Available data
————
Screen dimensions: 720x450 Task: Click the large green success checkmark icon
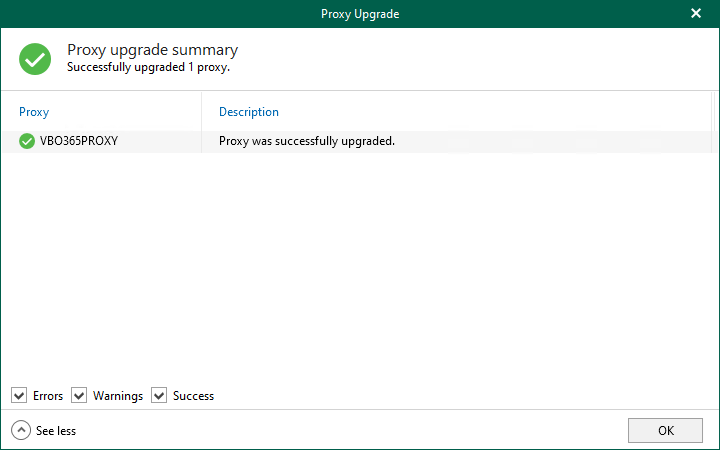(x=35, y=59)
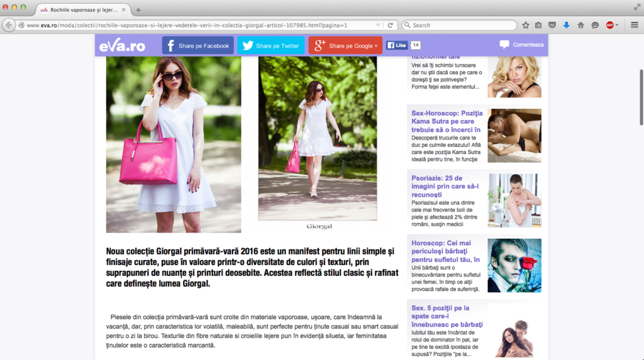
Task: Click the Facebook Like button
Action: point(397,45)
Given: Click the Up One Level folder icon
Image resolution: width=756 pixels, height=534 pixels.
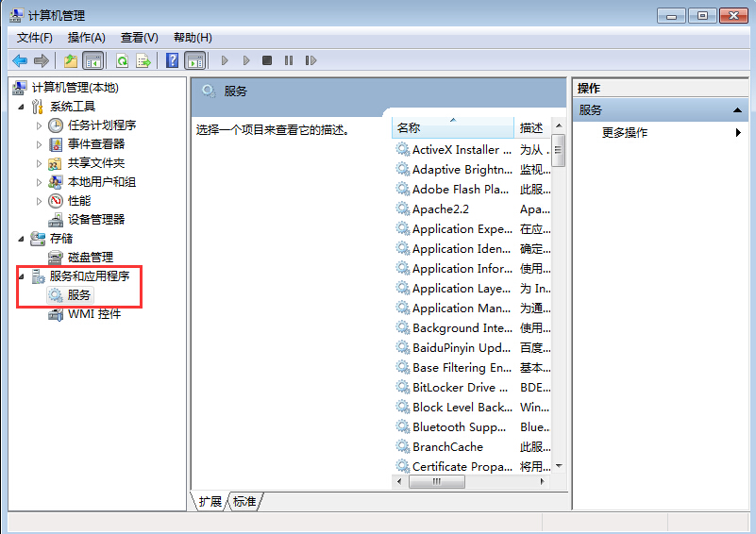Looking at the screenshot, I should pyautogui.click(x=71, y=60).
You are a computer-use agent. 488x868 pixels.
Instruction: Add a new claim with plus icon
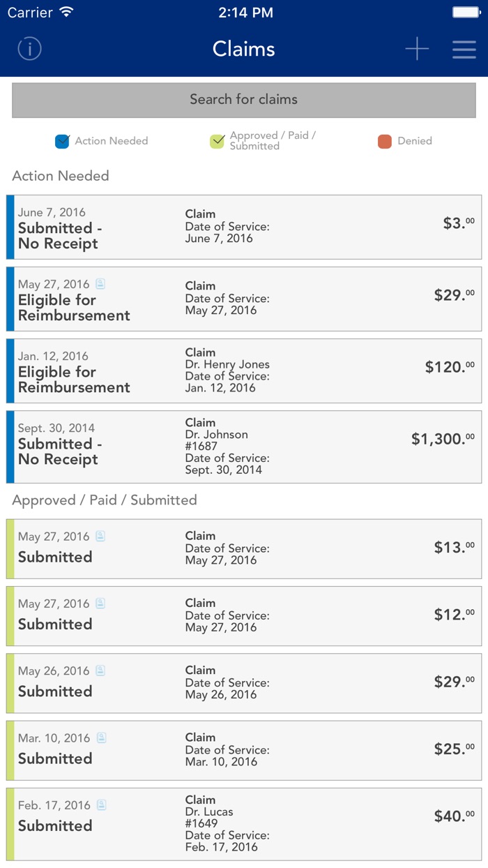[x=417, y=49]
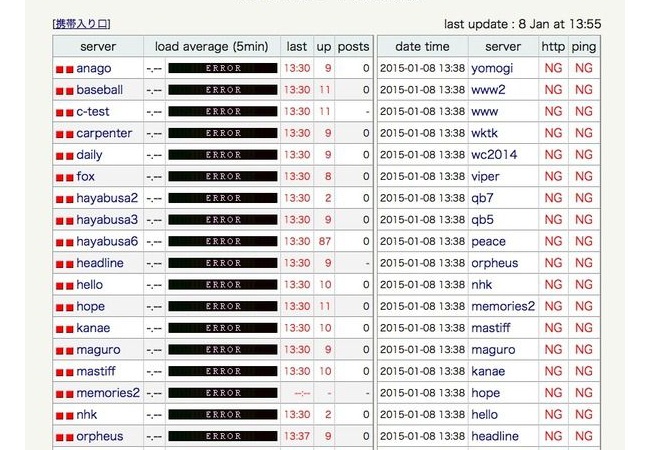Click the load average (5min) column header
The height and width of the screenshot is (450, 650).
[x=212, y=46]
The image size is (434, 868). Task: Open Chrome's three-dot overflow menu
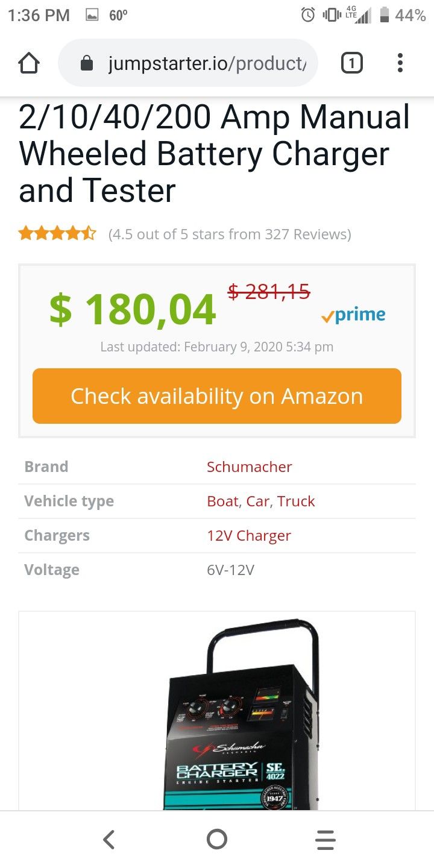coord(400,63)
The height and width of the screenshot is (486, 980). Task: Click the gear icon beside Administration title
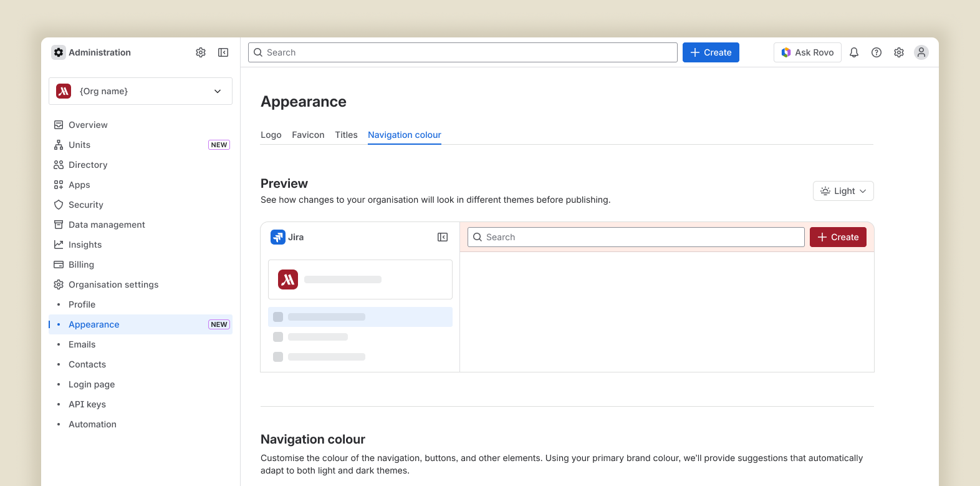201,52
————
What you should do
When you repeat the material, keep every word exact and drop the pictures.

Exercise output
Screen dimensions: 720x450 Task: Click the large green success checkmark icon
(x=35, y=59)
Task: Click the Facebook Like button
Action: point(397,45)
Given: Click the Up One Level folder icon
Image resolution: width=756 pixels, height=534 pixels.
Looking at the screenshot, I should pyautogui.click(x=71, y=60).
You are a computer-use agent. 488x868 pixels.
Instruction: Add a new claim with plus icon
[x=417, y=49]
Click the load average (5min) column header
The height and width of the screenshot is (450, 650).
[x=212, y=46]
The image size is (434, 868). Task: Open Chrome's three-dot overflow menu
coord(400,63)
The height and width of the screenshot is (486, 980). Task: Click the gear icon beside Administration title
201,52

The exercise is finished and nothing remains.